By Chadd Cripe
© 2011 Idaho Statesman
Former Boise State football coach Tony Knap died Saturday night in Pullman, Wash. He was 96.
Knap, who had Alzheimer’s, lived at a retirement home with his wife, Mickey. Their 70th wedding anniversary was in April.
Knap was a key cog in the growth of Boise State football. He was hired by former coach and athletic director Lyle Smith out of the Canadian Football League to lead the Broncos through the transition from junior college to four-year football.
Smith’s final season was in 1967, the last year of junior college football. Knap — a former teammate of Smith’s at Idaho — took over in 1968 and posted a 71-19-1 record before leaving for UNLV after the 1975 season. His 78.6 winning percentage ranks third in Boise State history behind current coach Chris Petersen (64-5, 92.8, since 2006) and Dan Hawkins (53-11, 82.8, 2001-05).
Knap’s teams won the Camellia Bowl in 1971 and three straight Big Sky Conference titles from 1973 to 1975. The Broncos reached the Division II semifinals in 1973.
Knap, who was from Milwaukee, Wis., was inducted into the Boise State Athletic Hall of Fame in 1982.
“Tony had a great mind for offensive football,” Smith said. “He opened up the game. He split the guys out all over the field. They threw the ball and made it interesting. It was a change from the old head-knocking days.”
Petersen said Knap was the only former Broncos coach, dating to Smith, that he hadn’t met. But he knew Knap’s reputation through meeting the former players who still live in the Treasure Valley.
“It seems like the guys that, at functions, I run into are the guys that played for Lyle and Tony Knap,” Petersen said. “… I know that they all loved that guy and thought that he was an awesome, awesome coach and person.”

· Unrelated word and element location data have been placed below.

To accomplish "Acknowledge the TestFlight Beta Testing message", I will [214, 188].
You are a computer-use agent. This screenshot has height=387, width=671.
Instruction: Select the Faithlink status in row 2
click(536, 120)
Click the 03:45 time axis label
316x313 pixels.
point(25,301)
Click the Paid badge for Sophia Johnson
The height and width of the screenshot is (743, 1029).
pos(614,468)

Former Boise State player Ivan Rounds of Potlatch visited Knap at the retirement home every three or four weeks. He was a redshirt on Knap’s last Boise State team.
One of Knap’s first coaching jobs was at Potlatch High. When Rounds visited, Knap would ask where he was from and react immediately to the answer.
“He would light right up,” Rounds said. “He would remember the house he lived in, his neighbors. He would describe things that were still there.”
As a player, Rounds remembers Knap walking through the locker room and asking players about their family members by name.
“He was such a gentleman,” Rounds said. “… He took the time to ask about everybody and I think he was genuinely interested.”
Knap won 47 games at UNLV from 1976 to 1981, still a school record. His record was 47-20-2.
Knap also was 25-14-1 at Utah State from 1963 to 1966 for an overall college record of 143-53-4.